A helpful initial step to remove enclosure moisture is to characterize the enclosure environment utilizing a temperature/humidity data logger. These low-cost, battery-powered devices (~$200) record Electronic Dry Cabinets. In addition they indicate the dew-point conditions inside the enclosure (Fig. 6). Maintaining enclosure temperatures above dew-point temperatures is a requirement for condensation prevention.
Pursuing this option can be accomplished in a variety of ways, which range from desiccant to thermoelectric dehumidifiers-the challenge is always to select a choice that is inexpensive to both implement and maintain. This type of water-absorption capability of desiccant is dependent on many different factors (e.g., desiccant type, humidity, temperature). For instance, silica gel can absorb up to 40% of their weight in water. A 4’ x 6’ x 2’ electrical enclosure in a hot/humid environment would saturate 125 g of desiccant within two air exchanges.

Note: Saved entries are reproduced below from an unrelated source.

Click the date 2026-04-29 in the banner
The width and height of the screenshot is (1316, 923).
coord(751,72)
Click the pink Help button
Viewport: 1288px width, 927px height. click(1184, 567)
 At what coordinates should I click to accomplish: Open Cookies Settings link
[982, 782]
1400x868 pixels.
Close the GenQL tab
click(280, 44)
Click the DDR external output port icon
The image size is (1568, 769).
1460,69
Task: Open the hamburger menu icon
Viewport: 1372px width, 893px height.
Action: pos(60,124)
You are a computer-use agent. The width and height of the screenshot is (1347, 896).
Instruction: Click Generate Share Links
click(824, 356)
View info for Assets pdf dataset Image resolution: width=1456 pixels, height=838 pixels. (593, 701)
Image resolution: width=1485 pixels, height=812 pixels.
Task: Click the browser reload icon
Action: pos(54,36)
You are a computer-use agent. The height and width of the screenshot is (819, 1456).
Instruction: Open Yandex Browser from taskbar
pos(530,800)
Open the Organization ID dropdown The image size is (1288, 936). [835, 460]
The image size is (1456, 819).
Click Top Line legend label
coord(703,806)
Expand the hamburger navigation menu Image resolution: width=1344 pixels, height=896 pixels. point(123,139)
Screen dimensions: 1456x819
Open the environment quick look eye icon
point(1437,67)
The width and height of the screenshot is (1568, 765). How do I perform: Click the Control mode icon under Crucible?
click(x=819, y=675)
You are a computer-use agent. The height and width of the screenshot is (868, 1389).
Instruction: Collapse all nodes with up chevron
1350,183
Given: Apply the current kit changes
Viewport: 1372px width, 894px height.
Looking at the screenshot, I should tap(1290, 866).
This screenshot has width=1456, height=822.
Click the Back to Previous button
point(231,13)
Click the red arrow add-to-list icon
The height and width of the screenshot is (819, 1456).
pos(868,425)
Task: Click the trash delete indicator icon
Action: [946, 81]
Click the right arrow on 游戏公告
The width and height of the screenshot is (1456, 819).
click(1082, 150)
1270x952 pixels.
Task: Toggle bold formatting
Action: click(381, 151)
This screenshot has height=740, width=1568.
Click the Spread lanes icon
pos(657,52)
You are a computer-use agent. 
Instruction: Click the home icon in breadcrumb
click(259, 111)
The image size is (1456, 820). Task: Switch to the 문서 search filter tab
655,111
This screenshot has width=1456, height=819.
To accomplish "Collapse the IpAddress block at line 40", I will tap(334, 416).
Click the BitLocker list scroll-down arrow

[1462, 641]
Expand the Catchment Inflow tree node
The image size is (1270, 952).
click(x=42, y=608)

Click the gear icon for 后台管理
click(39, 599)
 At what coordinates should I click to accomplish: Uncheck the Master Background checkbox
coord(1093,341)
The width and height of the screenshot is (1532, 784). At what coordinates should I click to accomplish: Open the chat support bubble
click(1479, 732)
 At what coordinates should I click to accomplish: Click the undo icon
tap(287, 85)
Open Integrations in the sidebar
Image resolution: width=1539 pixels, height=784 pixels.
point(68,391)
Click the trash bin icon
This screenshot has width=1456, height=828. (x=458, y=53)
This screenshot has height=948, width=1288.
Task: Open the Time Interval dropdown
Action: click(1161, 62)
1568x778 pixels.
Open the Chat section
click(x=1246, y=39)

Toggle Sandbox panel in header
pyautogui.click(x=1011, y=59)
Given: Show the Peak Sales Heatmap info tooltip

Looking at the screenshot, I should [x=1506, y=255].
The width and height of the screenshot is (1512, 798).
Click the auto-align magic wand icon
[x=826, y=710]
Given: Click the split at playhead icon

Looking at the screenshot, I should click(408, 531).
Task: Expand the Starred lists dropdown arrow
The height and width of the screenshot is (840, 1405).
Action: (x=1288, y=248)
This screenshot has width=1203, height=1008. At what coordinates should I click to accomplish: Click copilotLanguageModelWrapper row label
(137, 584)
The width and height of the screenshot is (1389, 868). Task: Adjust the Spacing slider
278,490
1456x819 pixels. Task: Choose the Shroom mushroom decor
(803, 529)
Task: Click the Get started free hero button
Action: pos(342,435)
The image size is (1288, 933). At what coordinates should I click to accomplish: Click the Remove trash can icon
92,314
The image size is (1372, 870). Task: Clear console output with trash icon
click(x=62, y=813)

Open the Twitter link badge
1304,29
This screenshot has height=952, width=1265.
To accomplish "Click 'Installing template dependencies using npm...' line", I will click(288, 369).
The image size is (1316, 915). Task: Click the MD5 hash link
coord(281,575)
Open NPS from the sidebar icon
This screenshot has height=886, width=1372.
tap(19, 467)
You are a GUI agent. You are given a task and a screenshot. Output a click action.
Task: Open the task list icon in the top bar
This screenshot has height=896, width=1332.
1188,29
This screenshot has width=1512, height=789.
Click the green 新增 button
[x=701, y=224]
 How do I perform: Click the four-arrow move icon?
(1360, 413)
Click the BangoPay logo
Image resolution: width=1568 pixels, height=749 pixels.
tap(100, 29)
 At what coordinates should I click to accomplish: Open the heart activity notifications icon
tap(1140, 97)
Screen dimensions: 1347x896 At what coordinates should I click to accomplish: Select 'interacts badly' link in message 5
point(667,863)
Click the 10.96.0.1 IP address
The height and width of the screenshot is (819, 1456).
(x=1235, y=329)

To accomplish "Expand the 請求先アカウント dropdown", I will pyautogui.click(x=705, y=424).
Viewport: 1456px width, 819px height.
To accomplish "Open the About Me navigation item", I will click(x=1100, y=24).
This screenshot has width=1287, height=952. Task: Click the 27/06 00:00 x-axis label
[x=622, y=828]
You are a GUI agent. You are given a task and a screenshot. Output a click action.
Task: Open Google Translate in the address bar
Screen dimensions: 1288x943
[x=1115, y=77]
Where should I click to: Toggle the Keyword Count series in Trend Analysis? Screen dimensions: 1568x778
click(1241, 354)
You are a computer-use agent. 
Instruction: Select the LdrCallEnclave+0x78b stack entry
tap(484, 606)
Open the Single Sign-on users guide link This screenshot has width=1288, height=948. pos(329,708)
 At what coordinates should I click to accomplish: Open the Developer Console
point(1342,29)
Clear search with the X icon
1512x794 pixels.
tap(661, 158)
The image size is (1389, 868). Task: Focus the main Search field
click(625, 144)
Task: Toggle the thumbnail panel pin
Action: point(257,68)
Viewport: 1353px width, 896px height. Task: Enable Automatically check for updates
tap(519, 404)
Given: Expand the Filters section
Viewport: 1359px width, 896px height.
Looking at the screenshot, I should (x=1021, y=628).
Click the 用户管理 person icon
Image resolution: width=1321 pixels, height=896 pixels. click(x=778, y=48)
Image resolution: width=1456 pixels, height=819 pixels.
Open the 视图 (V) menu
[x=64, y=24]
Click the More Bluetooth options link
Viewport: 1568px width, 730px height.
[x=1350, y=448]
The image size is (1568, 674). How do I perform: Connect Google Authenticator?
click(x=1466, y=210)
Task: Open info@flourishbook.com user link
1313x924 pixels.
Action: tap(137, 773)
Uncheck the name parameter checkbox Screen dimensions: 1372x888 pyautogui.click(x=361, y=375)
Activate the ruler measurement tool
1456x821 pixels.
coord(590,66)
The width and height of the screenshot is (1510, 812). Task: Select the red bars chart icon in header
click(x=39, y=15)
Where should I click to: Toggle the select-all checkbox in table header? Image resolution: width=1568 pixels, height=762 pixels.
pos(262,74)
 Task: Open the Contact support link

Therefore, the resulting frequency of required desiccant change-outs (which affects maintenance costs) is essentially driven by how well the enclosures are sealed. Unfortunately, with regards to desiccant regimes, each act of opening an enclosure to inspect the desiccant may serve as an air exchange.
Dehumidifiers are comparatively cheap, although finding convenient available power inside an enclosure may be problematic. The positive feature is that dehumidifiers get rid of the manual intervention connected with a desiccant regime. The negative feature of dehumidifiers is that they introduce yet another piece of equipment that can ultimately fail.
Another method is to reduce the opportunity of condensation through internal heaters (or light bulbs) to keep the inner enclosure temperature well above dew-point temperatures. The down-side is the fact higher temperatures may be detrimental to a few heat-sensitive electronic components, and the higher temperature actually allows the air to hold more moisture. Venting and fans can aid in avoiding condensation in certain situations-even though the Dry Cabinets For PCB Storage still exists. One interesting product the designers of GORE-TEX® have produced involves screw-in vents that enable enclosures to breathe, while providing a barrier to moisture and contaminants. The thought behind this type of venting is it cuts down on the stress on door seals when you can find pressure differentials in between the enclosure and the environment. By equalizing pressure, the possibility of moist air at higher pressure defeating your home seals is lessened.
Moisture-hardening of electronics includes a variety of techniques. With regards to connectors, using waterproof connectors or hardening existing connectors and splices with heat-shrink tubing can be of use to reduce water intrusion and corrosion. Avoiding horizontal orientation of components like printed circuit boards within the enclosure can minimize surfaces where condensation may collect for extended periods of time. Conformal coatings for lower-voltage printed circuit boards and using potting (see Fig. 7) of higher-voltage components greatly raise the moisture resistance of components. Potting costs vary based on the size of order, material selection jmmhra part geometry, but representative costs for very small orders (lower than 10) typically fall inside the range of $18 to $45 per part. Yet another benefit from potting is the added protection from shock and vibration.
Moisture protection of electronics is most beneficial approached by pursuing practices that maximize Desiccant Dry Cabinets during equipment installation, along with being willing to mitigate failure through anyone moisture-protection measure during operations. This strategy, along with tracking equipment-maintenance performance to know how well moisture-protection measures work, can lead to long-term minimization of electronics moisture-induced problems. MT.